**Task requirements**:
In the listing below, locate the lines that hold the string "computer". Copy those lines.

########

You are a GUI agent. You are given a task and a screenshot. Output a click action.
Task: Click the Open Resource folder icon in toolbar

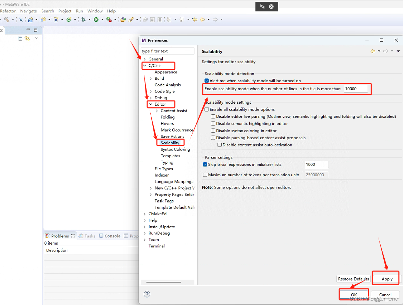pyautogui.click(x=123, y=20)
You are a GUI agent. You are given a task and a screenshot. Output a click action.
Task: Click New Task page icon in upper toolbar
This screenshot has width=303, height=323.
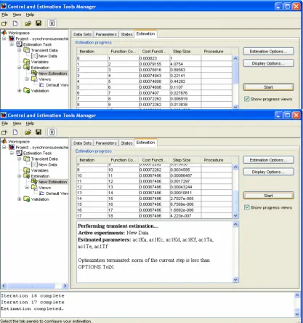[15, 23]
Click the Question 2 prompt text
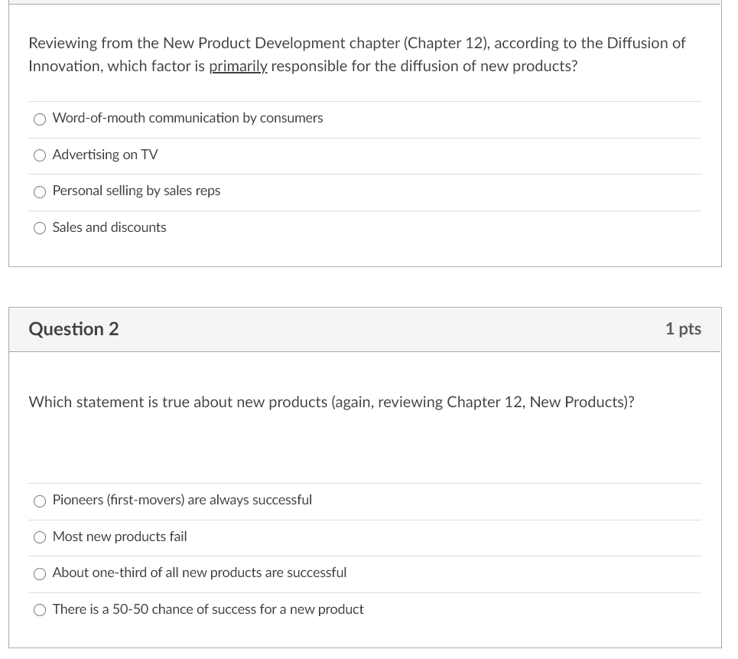 point(331,402)
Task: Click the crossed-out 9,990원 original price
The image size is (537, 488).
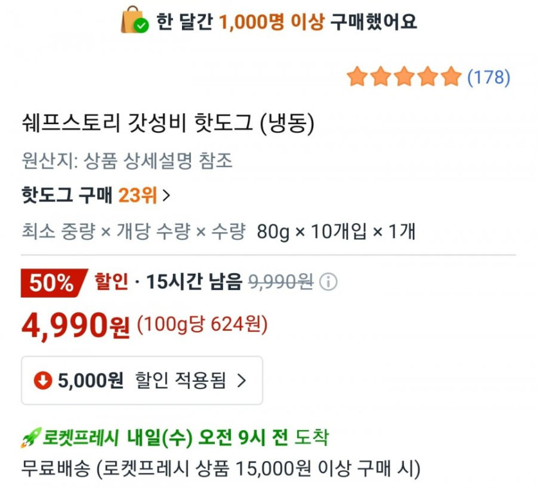Action: click(281, 282)
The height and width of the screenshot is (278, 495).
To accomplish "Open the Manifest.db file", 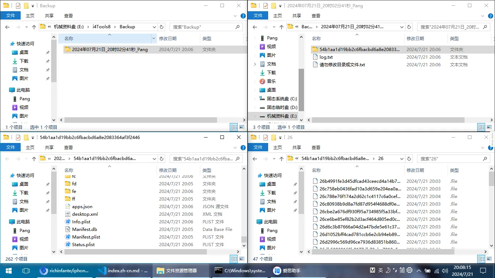I will [x=84, y=229].
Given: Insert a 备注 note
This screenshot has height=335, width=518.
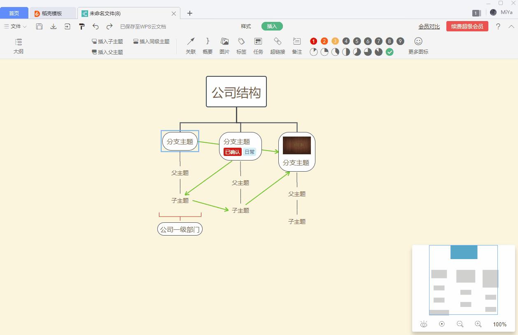Looking at the screenshot, I should [296, 45].
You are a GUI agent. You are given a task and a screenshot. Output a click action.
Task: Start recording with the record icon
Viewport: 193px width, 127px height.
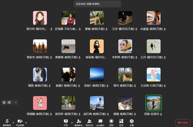111,123
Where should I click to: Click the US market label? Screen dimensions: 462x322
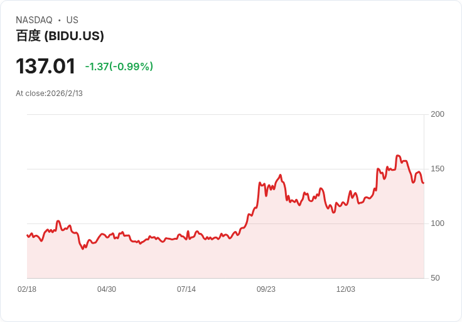(x=72, y=20)
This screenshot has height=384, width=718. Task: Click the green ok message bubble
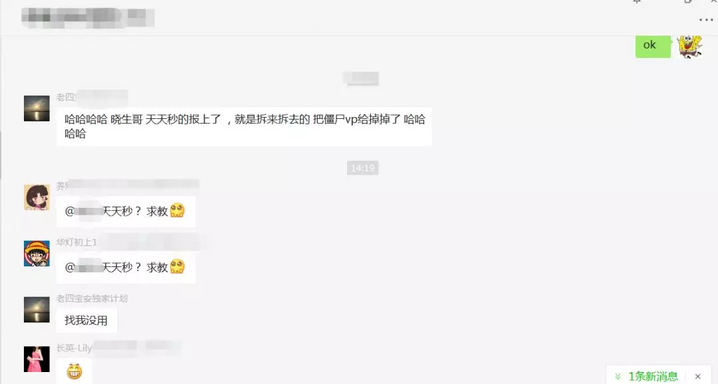tap(653, 45)
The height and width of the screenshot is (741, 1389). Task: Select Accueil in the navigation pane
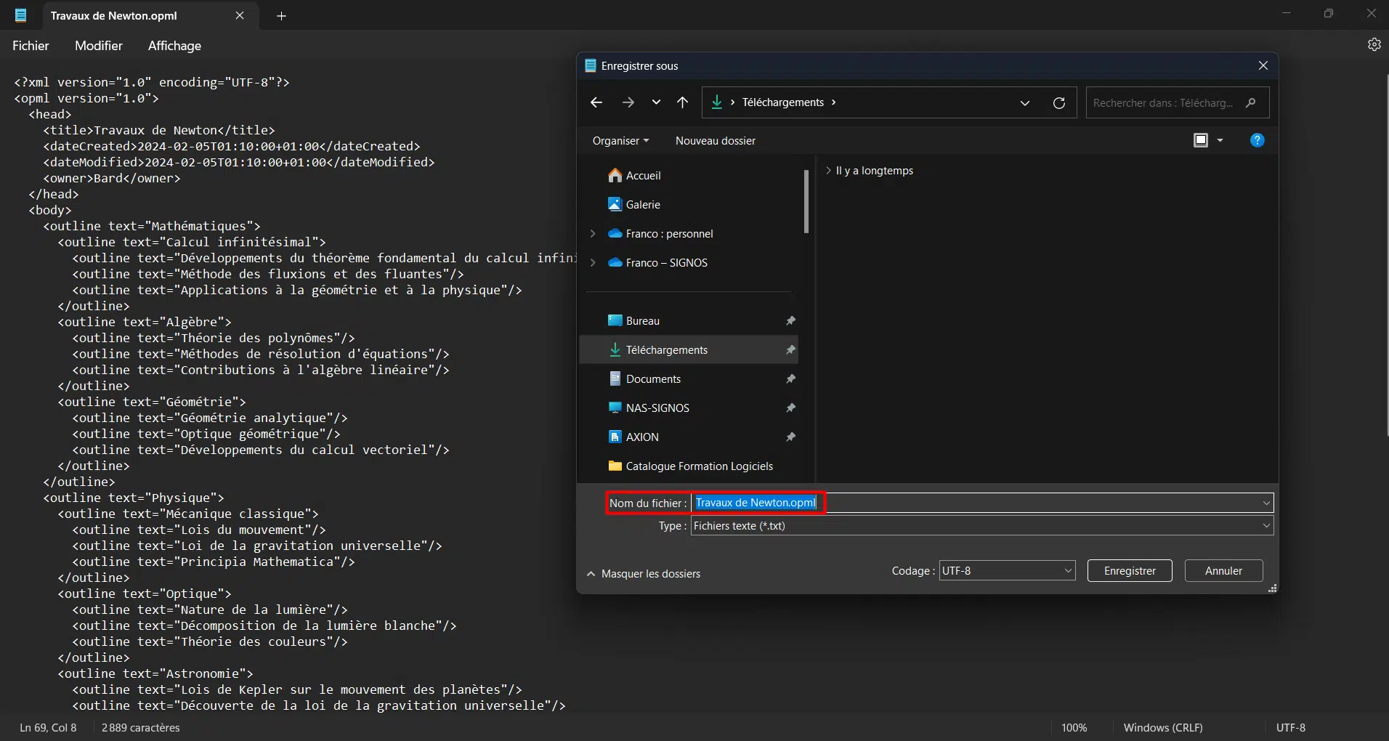click(x=643, y=176)
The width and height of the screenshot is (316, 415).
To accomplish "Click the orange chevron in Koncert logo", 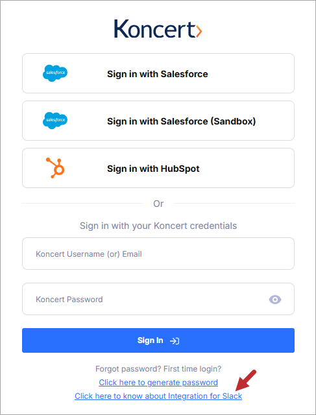I will click(199, 31).
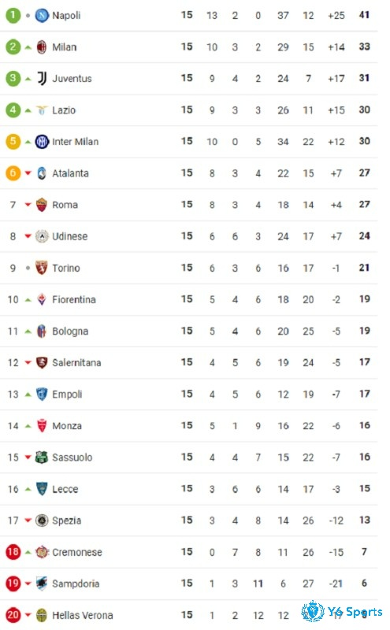Click yellow position 5 rank circle

[x=13, y=142]
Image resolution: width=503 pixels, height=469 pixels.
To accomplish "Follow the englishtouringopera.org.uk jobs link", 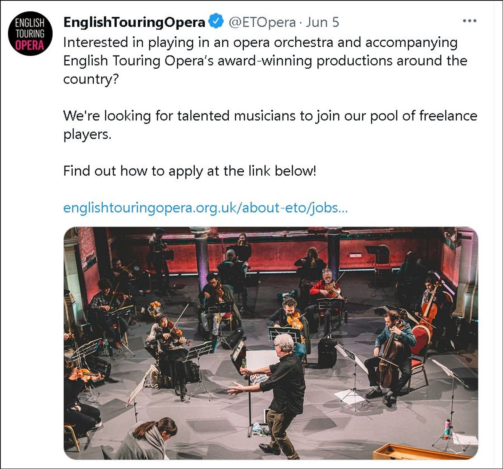I will click(205, 208).
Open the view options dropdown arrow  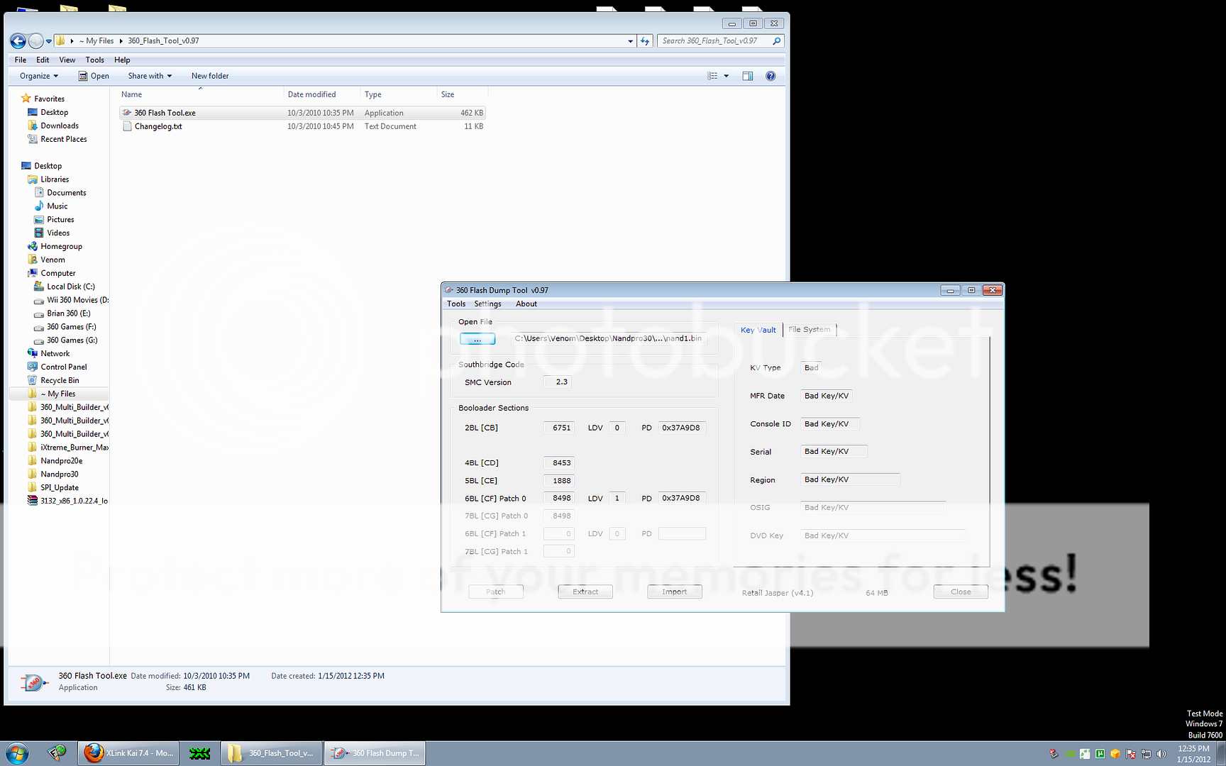726,76
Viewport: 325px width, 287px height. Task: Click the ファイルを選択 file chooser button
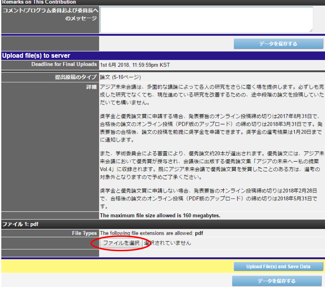click(x=121, y=243)
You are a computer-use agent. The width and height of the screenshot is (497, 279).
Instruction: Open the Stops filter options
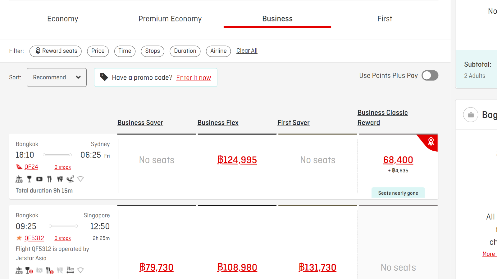(x=153, y=51)
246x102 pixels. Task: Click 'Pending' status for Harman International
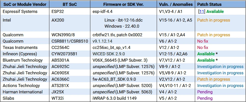click(205, 92)
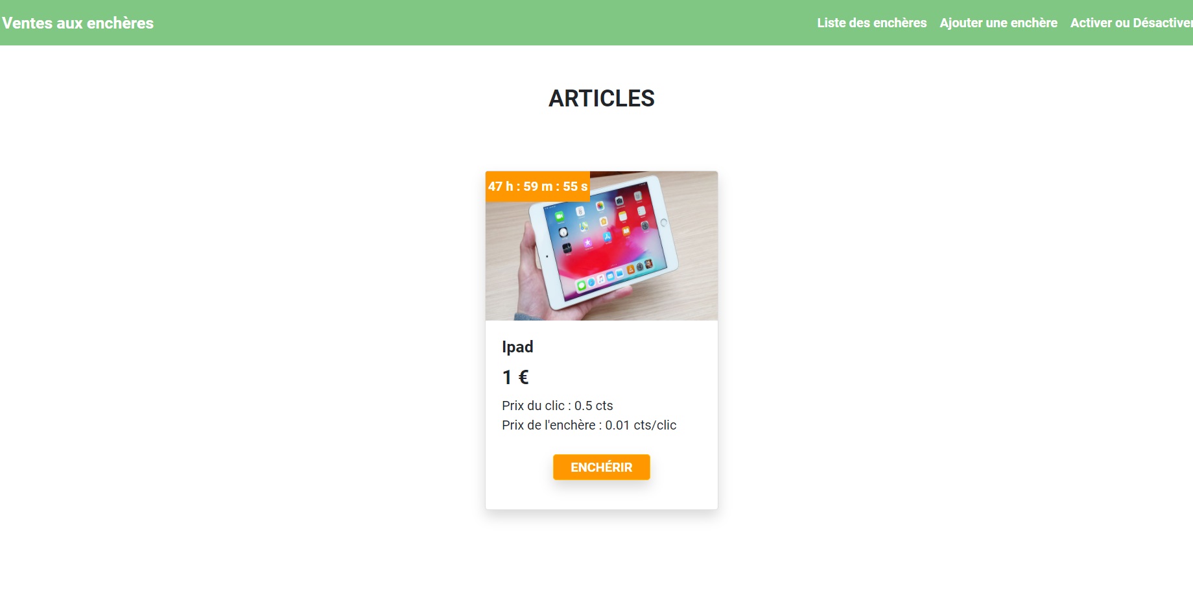
Task: Click the 0.01 cts/clic value
Action: point(641,425)
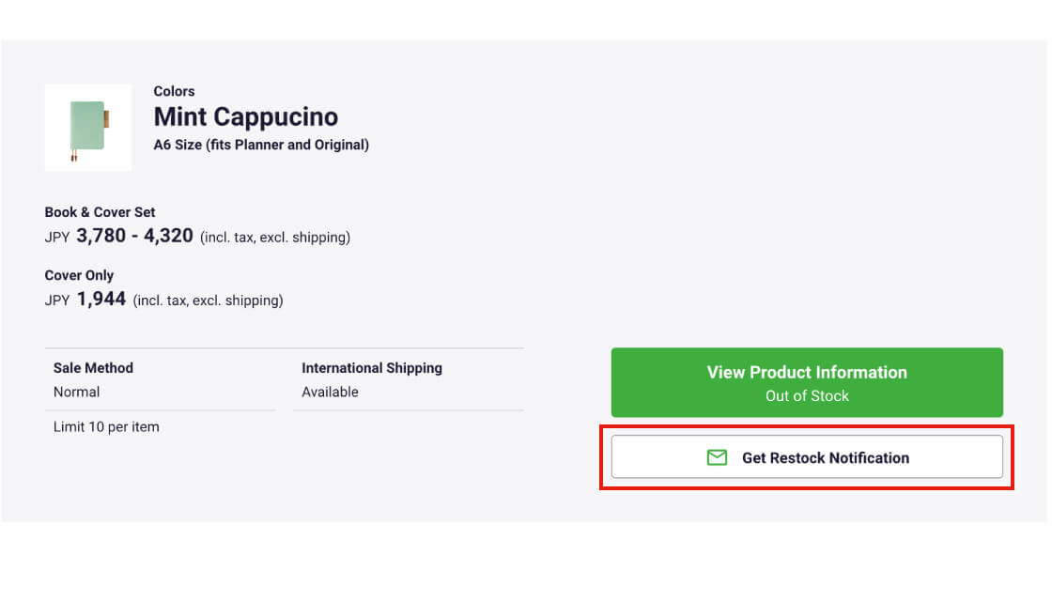Click the Limit 10 per item note
The width and height of the screenshot is (1052, 601).
pyautogui.click(x=106, y=426)
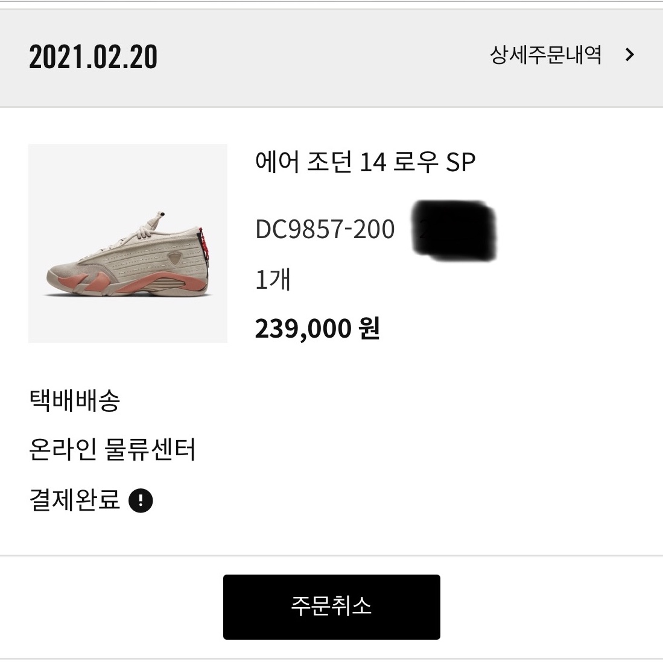This screenshot has width=663, height=662.
Task: Click the white space right of the price
Action: 513,329
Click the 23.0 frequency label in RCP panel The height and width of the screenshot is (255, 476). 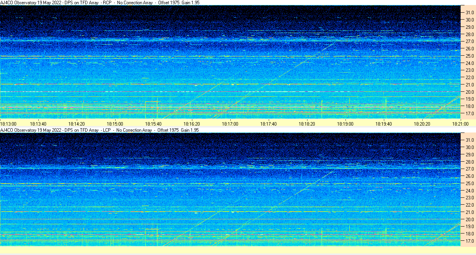click(469, 70)
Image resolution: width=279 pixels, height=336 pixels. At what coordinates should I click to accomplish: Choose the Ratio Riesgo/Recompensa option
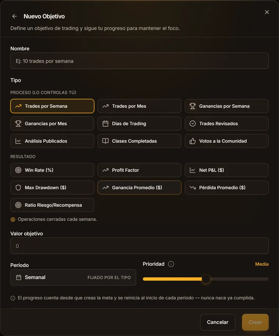point(52,205)
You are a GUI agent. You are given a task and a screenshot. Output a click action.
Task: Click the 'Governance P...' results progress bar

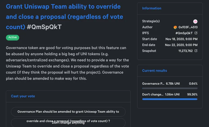(170, 88)
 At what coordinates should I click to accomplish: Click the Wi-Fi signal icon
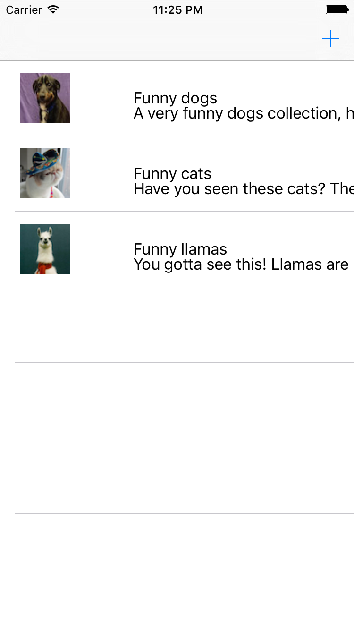pos(53,10)

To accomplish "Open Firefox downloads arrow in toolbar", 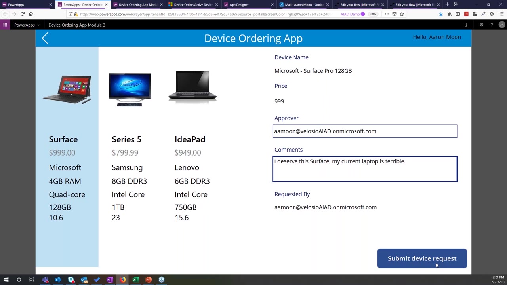I will [x=441, y=14].
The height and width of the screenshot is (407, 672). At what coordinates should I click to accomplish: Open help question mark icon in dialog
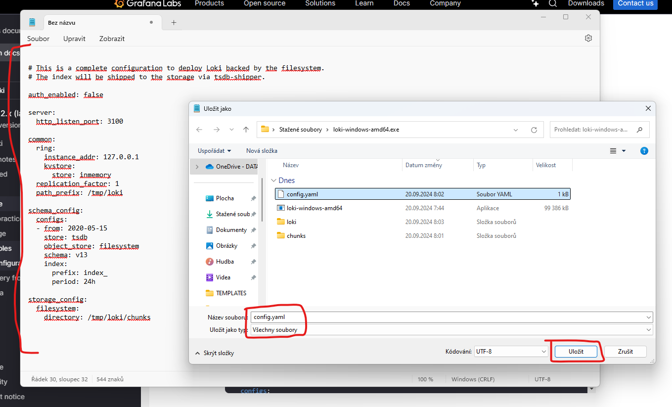pyautogui.click(x=644, y=151)
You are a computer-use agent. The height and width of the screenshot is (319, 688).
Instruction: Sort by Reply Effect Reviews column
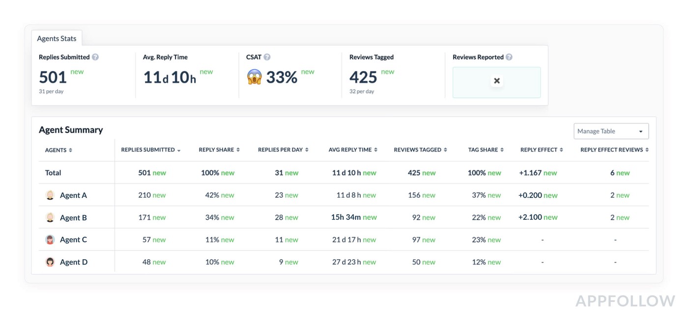pos(614,150)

########

**Output**:
You are a computer-use agent. The width and height of the screenshot is (497, 279).
You are a computer-use agent. The height and width of the screenshot is (319, 688).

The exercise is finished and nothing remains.